- Source passage:
[Start]
Sorry for my bad advice about the RAM. But why not try it on your desktop and see if you have better luck there. Also, have you only tried it in your DAW or have you tried loading it up standalone?


----------



## chasmanian (Dec 15, 2017)

I have not tried it on my desktop. I guess I will try that.
thank you all of you who replied.


----------



## jasperjames (Dec 19, 2017)

robgb said:


> It sounds JUST as good. I just sat here for an hour playing back and forth and they're both great.


Agree. Both very good. V2 a bit softer but maintains pitch clarity and a bit more realism. PTeq brighter, more laden with overtones and razor sharpness. At this developmental stage, a matter of personal preference. It's great to have both!!


----------



## Reid Rosefelt (Dec 23, 2017)

FYI, all 88 presets of Arturia Piano V2 can be found in Analog Lab 3.


----------



## Fleer (Dec 23, 2017)

TigerTheFrog said:


> FYI, all 88 presets of Arturia Piano V2 can be found in Analog Lab 3.


Didn't know we got all of those presets in AL3. Thanks for telling me. Sweet freebie upgrade indeed.


----------



## EuropaWill (Dec 23, 2017)

robgb said:


> It sounds JUST as good. I just sat here for an hour playing back and forth and they're both great.


I'd love to hear a comparison of the two using the same midi file.


----------



## robgb (Dec 23, 2017)

EuropaWill said:


> I'd love to hear a comparison of the two using the same midi file.


https://vi-control.net/community/threads/arturia-v5-piano-vs-pianoteq-6.67239/page-3#post-4166334


----------
[End]
- Records supplied:
[Start]
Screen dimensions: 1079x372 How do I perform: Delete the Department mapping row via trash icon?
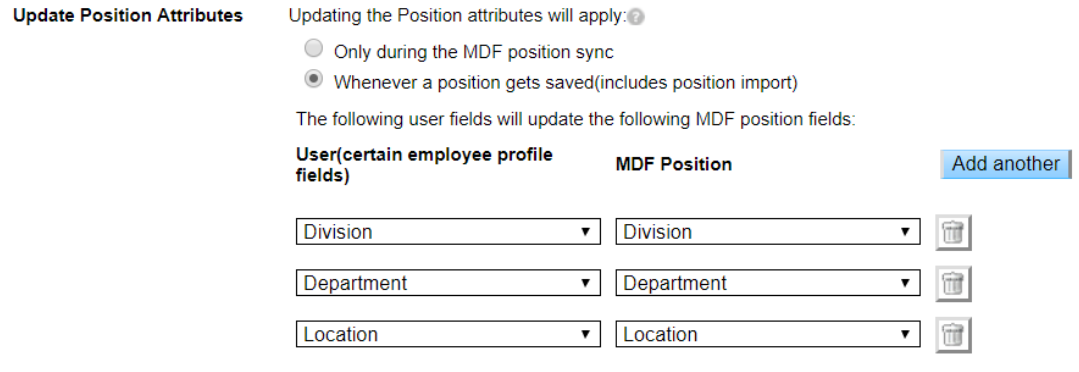[x=953, y=283]
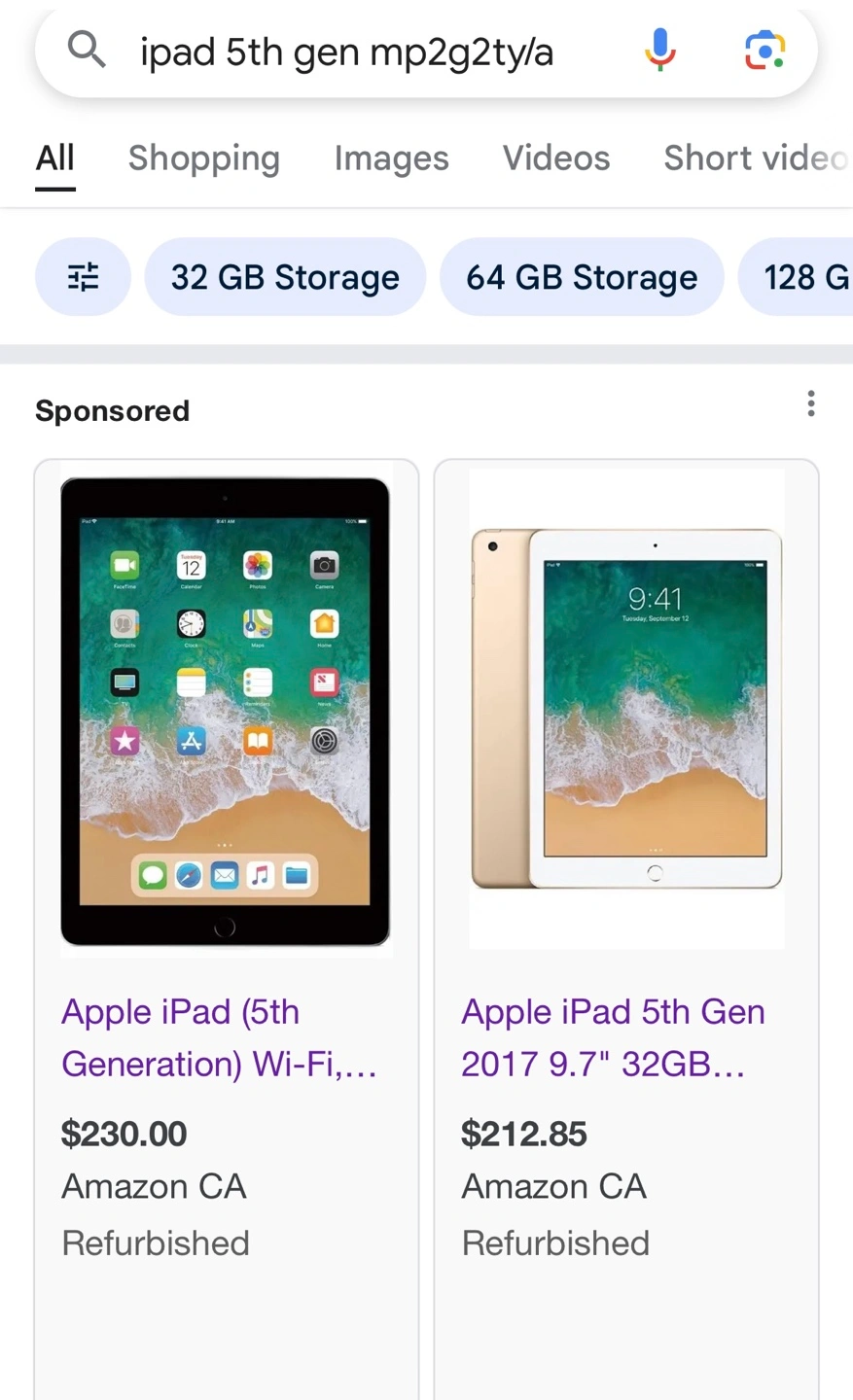The image size is (853, 1400).
Task: Switch to the Shopping tab
Action: 204,158

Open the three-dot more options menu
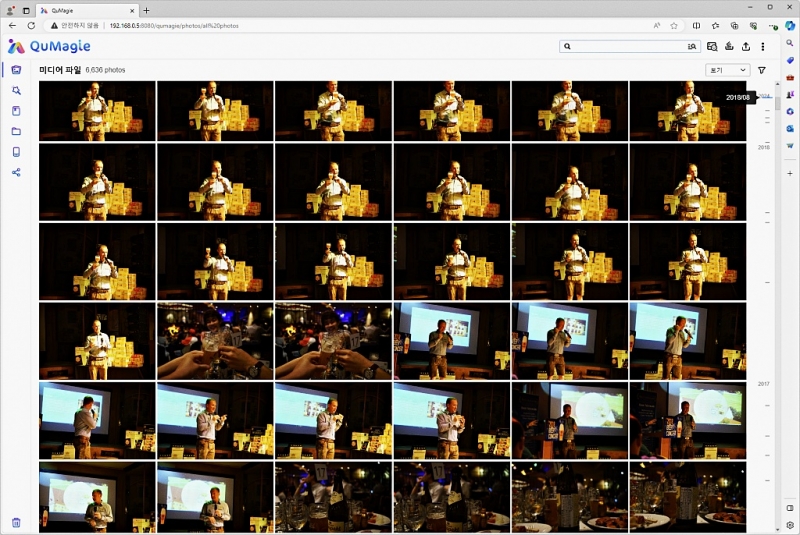(763, 46)
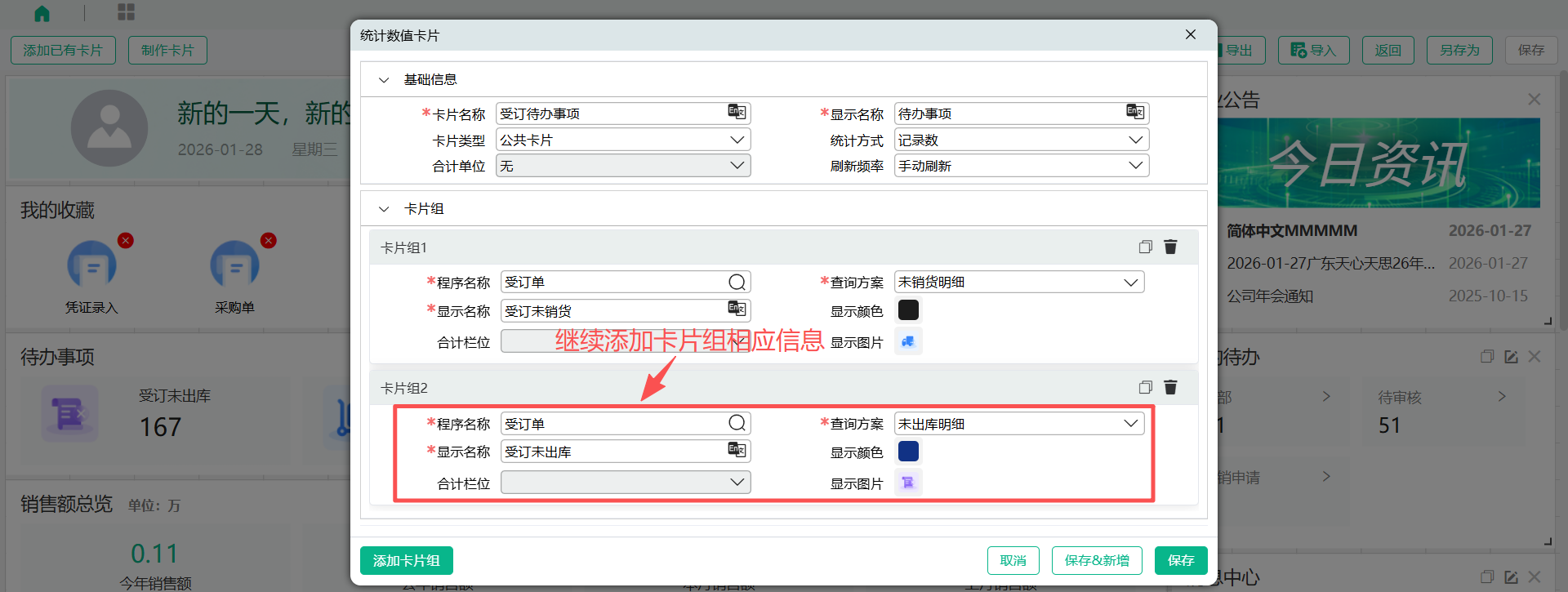Delete card group 1 with trash icon

tap(1170, 247)
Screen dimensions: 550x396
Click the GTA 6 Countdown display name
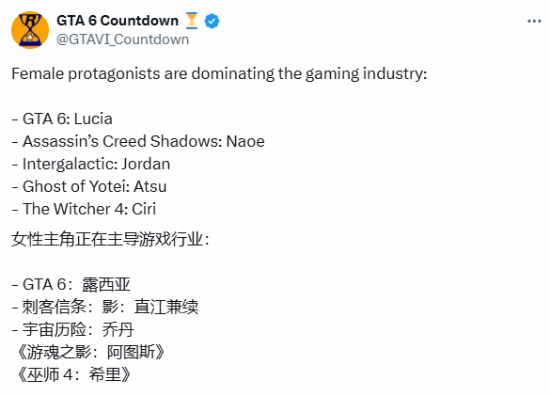[118, 21]
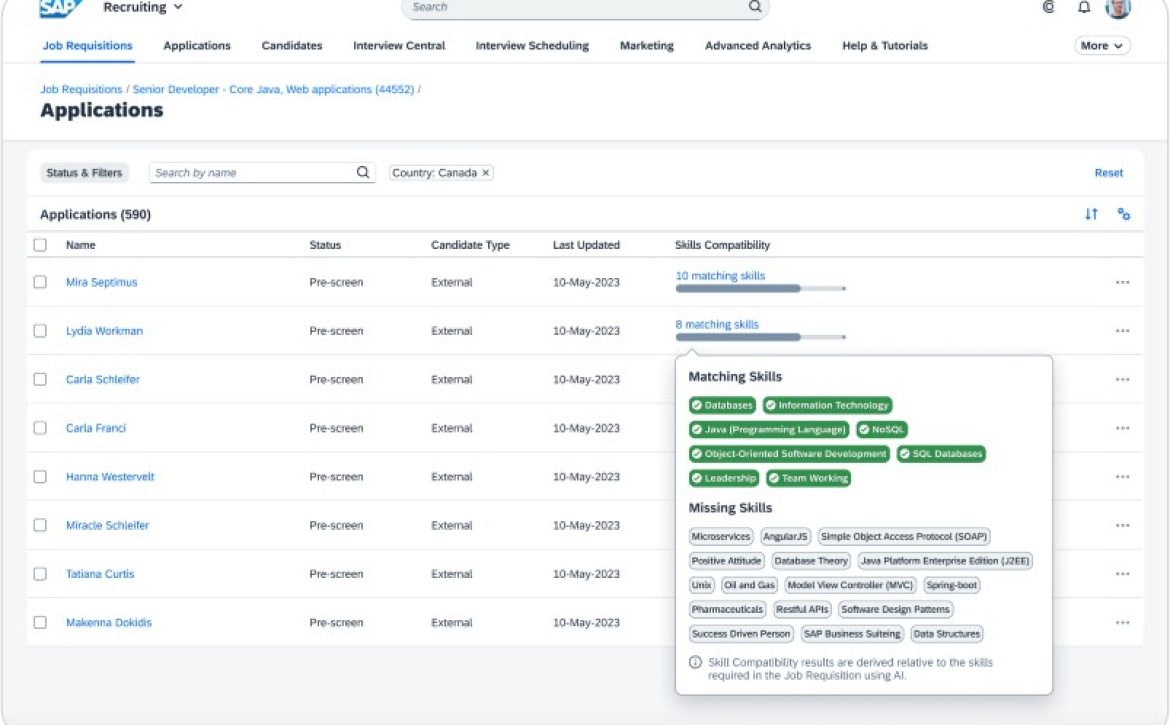Open the notifications bell
The width and height of the screenshot is (1170, 725).
tap(1084, 8)
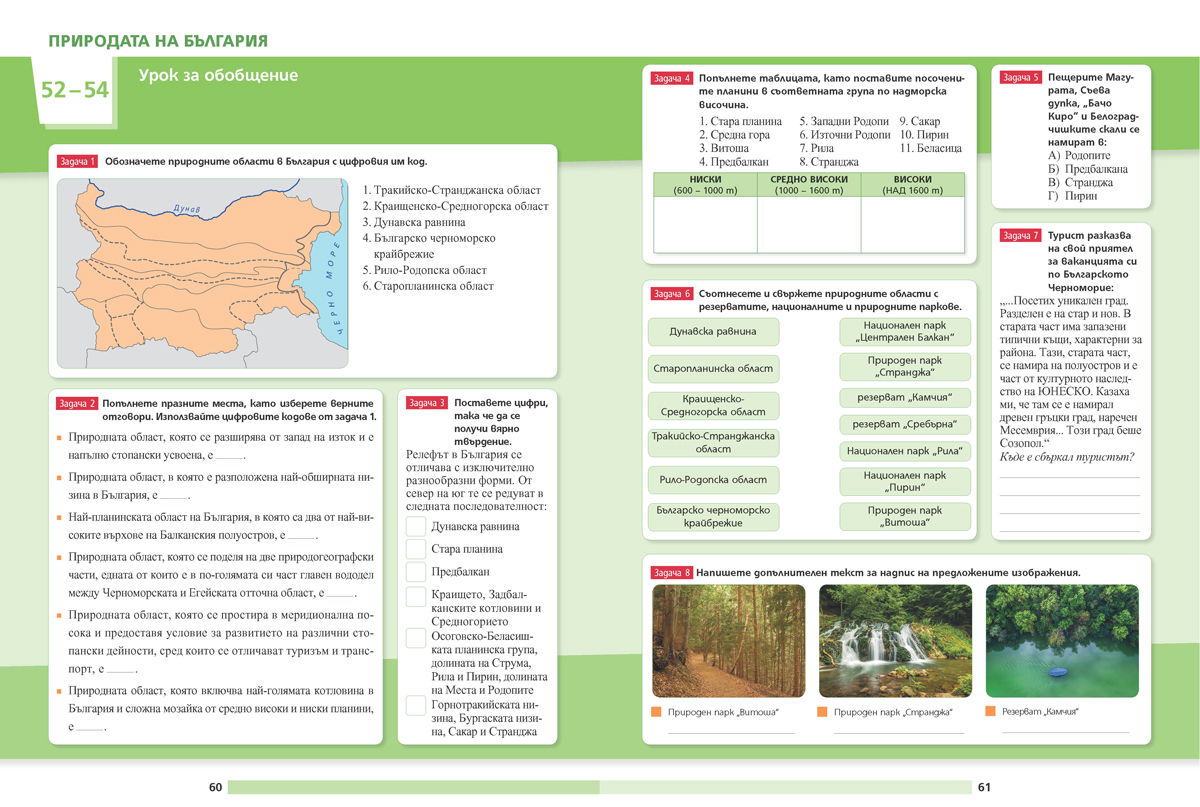Screen dimensions: 1200x807
Task: Click the Национален парк „Рила“ box
Action: point(904,451)
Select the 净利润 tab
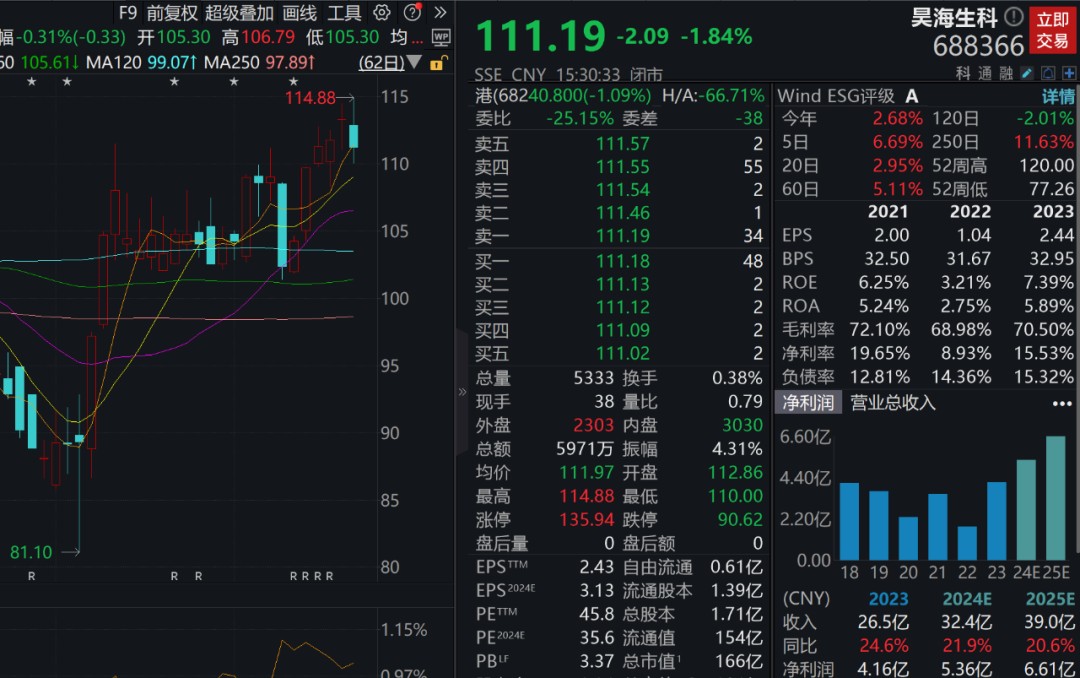The width and height of the screenshot is (1080, 678). coord(806,403)
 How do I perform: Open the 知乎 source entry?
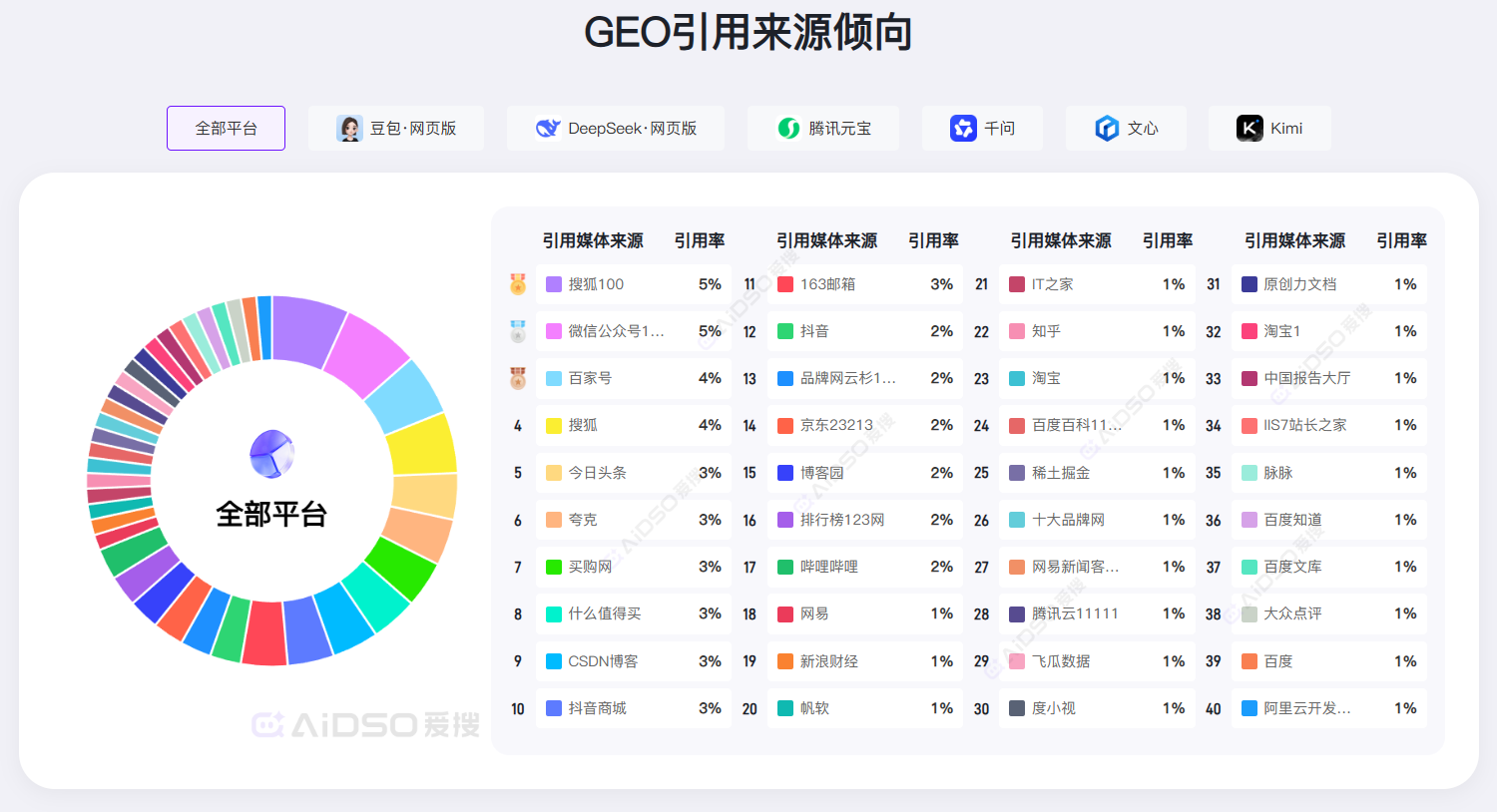(x=1096, y=331)
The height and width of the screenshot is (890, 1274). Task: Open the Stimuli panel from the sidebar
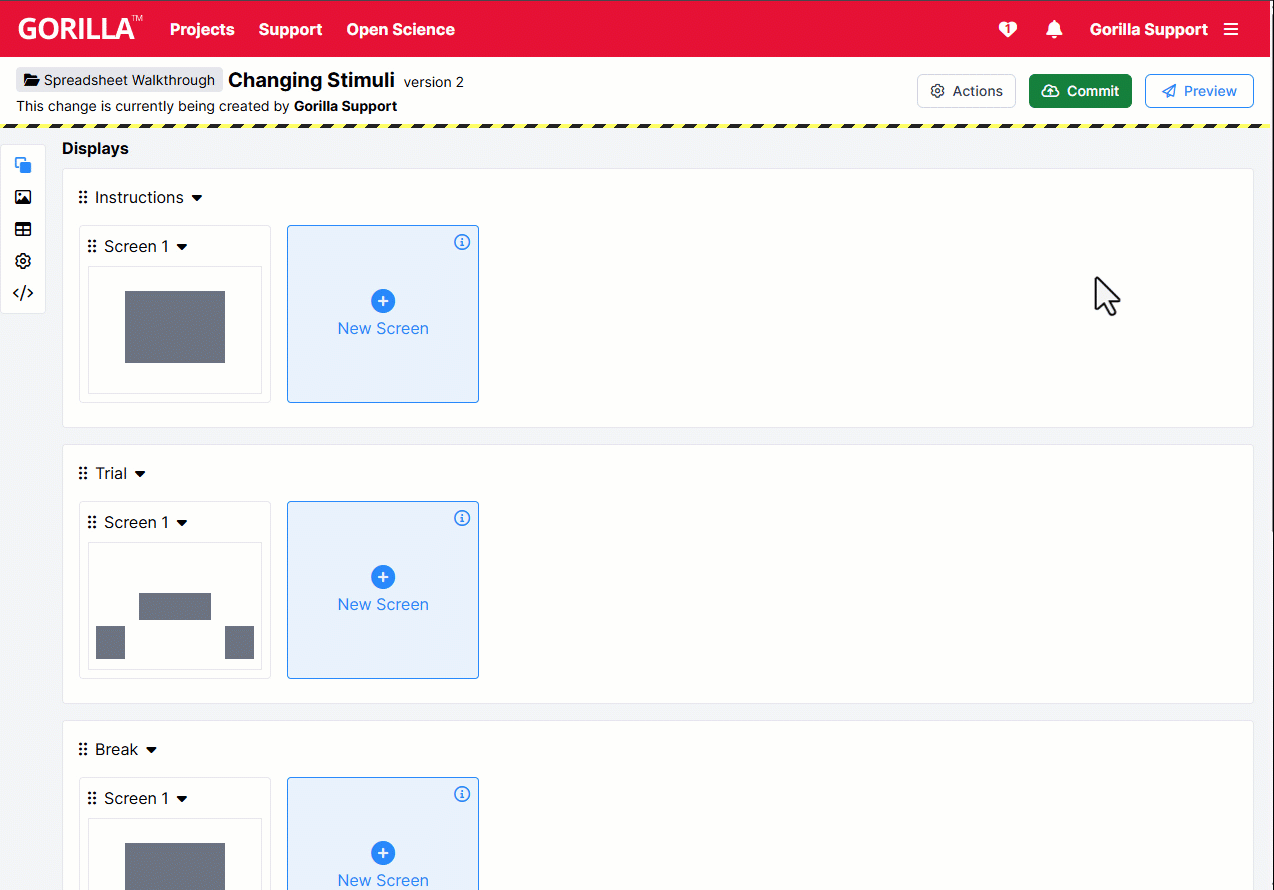(x=22, y=197)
[End]
- Exercise set:
a) Answer these questions from the forum thread on Arturia Piano V2:
(i) Where can all 88 presets of Arturia Piano V2 be found?
(ii) Which of the two pianos does jasperjames call brighter?
(iii) What comparison does EuropaWill ask to hear?
b) Put the records, from their first line up to and including the line with "Action: 204,158", into a numbered list. Skip blank lines and leave out the pictures.

- Answer set:
a)
(i) In Analog Lab 3.
(ii) PTeq.
(iii) A comparison of the two using the same midi file.

b)
1. Screen dimensions: 1079x372 How do I perform: Delete the Department mapping row via trash icon?
2. [x=953, y=283]
3. The image size is (853, 1400).
4. Task: Switch to the Shopping tab
5. Action: 204,158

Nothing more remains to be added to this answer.